▶ WORK INSTRUCTION: Pick every line from the data that holds the word "screenshot".

▶ THE INPUT:

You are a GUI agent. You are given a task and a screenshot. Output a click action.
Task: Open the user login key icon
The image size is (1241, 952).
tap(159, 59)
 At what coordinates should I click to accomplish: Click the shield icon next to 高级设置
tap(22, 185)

* * *

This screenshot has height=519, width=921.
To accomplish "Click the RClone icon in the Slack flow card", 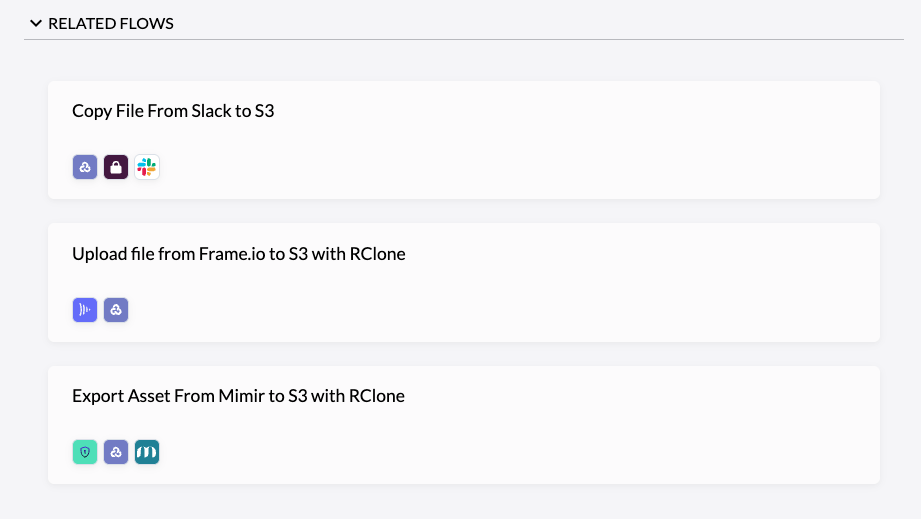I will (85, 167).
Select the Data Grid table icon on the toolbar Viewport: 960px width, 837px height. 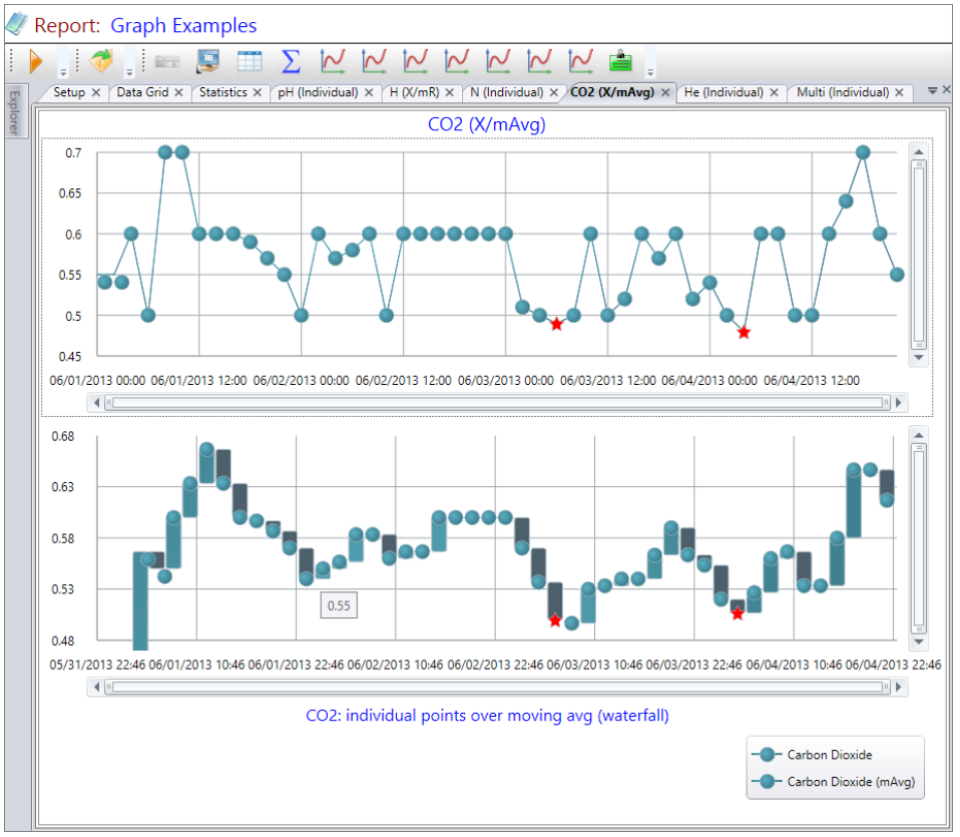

▶ RESULT BELOW:
You are a GUI agent. You are given a task and a screenshot. Output a click action.
This screenshot has height=519, width=921.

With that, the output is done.